The goal of caching is to temporarily store data in a location that improves data request performance and dependability. DNS caching is storing data closer to the asking client so that the DNS configuration for website query can be resolved sooner and subsequent searches farther down the DNS lookup chain can be avoided, hence improving load times and lowering bandwidth/CPU use. DNS data can be cached in a number of locations, each of which will hold DNS records for a predetermined amount of time indicated by a time-to-live (TTL).

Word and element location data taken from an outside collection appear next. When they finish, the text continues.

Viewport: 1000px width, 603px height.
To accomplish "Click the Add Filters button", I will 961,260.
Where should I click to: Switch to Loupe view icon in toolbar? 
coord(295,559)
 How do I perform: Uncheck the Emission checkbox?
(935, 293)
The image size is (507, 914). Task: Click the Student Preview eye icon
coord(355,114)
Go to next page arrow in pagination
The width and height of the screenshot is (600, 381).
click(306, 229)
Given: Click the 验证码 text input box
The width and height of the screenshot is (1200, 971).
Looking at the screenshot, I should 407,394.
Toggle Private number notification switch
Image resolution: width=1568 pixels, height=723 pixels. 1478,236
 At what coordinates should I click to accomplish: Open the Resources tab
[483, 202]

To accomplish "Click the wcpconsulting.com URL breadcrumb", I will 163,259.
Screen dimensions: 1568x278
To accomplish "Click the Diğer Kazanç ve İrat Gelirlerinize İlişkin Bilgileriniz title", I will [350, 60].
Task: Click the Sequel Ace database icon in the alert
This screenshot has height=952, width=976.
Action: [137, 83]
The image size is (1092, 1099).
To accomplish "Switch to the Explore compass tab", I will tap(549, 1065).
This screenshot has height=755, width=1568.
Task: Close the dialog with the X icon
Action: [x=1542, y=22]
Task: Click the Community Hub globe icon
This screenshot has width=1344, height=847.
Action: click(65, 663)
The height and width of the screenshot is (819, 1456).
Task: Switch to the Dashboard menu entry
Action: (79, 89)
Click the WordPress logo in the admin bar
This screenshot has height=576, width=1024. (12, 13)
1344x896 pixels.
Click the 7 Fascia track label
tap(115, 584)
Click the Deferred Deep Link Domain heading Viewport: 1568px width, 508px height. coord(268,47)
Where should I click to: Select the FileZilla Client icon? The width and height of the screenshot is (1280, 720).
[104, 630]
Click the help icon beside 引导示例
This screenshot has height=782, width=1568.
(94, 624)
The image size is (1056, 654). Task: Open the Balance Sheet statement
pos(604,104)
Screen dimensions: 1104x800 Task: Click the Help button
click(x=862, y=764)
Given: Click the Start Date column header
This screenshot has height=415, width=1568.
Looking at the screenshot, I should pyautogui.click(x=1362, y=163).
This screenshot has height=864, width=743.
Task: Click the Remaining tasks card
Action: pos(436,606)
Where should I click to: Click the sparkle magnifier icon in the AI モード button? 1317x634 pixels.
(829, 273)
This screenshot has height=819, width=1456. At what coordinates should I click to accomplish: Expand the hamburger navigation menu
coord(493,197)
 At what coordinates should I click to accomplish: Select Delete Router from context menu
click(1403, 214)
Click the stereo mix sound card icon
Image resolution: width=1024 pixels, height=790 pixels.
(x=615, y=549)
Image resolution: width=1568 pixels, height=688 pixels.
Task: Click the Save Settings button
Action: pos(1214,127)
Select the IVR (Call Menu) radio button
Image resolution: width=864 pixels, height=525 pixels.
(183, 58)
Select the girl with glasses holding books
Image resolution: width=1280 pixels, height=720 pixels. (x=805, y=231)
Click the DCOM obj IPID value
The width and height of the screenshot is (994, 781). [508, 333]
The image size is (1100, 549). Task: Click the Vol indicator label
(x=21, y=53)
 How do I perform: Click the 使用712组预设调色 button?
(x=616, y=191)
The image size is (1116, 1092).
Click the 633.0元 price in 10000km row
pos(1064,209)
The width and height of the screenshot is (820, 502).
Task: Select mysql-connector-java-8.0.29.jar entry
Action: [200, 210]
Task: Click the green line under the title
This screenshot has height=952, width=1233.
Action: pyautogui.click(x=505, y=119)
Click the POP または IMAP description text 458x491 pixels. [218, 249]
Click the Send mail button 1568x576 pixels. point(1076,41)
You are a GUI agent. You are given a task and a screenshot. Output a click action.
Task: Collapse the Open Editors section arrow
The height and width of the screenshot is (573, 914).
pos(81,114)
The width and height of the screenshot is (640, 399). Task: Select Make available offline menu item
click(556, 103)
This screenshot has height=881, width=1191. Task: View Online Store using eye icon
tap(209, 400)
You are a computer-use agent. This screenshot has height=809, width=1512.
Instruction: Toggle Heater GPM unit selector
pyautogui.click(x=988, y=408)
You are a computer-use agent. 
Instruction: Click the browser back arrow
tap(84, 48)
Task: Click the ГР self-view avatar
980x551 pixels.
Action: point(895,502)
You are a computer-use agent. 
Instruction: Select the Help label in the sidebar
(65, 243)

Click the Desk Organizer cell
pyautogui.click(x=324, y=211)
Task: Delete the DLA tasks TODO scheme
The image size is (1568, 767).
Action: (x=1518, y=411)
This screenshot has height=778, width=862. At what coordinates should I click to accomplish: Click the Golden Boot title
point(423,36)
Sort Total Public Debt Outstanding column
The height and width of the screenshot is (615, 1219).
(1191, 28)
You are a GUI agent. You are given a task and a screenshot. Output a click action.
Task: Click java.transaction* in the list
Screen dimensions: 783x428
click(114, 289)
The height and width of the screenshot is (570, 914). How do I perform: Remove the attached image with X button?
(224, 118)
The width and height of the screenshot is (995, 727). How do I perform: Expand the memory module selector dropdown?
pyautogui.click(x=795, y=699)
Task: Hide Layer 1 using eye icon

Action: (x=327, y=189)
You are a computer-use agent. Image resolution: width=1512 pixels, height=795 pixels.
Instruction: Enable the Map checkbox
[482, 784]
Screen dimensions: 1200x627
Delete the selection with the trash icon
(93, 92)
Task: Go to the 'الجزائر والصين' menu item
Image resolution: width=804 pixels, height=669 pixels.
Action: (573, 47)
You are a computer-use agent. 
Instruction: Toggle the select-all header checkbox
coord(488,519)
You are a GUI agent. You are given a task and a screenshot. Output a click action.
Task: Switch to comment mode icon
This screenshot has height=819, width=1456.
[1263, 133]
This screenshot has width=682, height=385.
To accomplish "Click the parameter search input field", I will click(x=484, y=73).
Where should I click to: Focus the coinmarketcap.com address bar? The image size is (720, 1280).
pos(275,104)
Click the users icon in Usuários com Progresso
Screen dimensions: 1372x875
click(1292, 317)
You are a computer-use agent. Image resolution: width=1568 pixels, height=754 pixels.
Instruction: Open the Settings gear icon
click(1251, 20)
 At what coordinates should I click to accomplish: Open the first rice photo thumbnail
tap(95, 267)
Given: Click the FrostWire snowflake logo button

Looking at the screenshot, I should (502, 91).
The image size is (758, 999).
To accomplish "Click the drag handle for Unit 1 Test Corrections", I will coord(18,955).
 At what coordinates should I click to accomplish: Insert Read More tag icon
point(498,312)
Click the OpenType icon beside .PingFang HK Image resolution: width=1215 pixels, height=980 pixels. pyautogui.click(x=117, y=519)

DNS caching in browsers By default, modern web browsers cache DNS records for a certain amount of time. The goal is apparent; the closer DNS caching occurs to the web browser, the fewer processing steps are required to check the cache and make the necessary requests to an IP address. When a DNS record request is performed, the browser cache is the first site searched for the requested record.
You can check the health of your DNS cache in Chrome by navigating to chrome:/net-internals/#dns.
DNS caching at the operating system (OS) level
The DNS resolver at the operating system level is the second and final local stop before a DNS query leaves your machine. A “stub resolver” or DNS client is the process within your operating system that is designed to handle this query. When a stub resolver receives a request from an application, it first examines its own cache to verify if the record is available. If not, it sends a DNS query (with the recursive flag set) outside the local network to a DNS recursive resolver within the Internet service provider (ISP).
When the ISP’s recursive resolver receives a DNS query, it will, like all previous phases, check to determine if the required host-to-IP-address translation is already stored within its local persistence layer.
Depending on the kind of entries in its cache, the recursive resolver provides additional functionality:
- If the resolver lacks A records but has the NS records for the authoritative nameservers, it will ask those name servers directly, skipping several steps in the DNS query. This shortcut avoids lookups from the root and.com nameservers (in our search for example.com) and speeds up DNS query resolution.
- If the resolver does not have the NS records, it will query the TLD servers (.com in our case) instead of the root server.
- If the resolver does not find any records pointing to the TLD servers, it will query the root servers. This usually happens after a DNS cache has been emptied.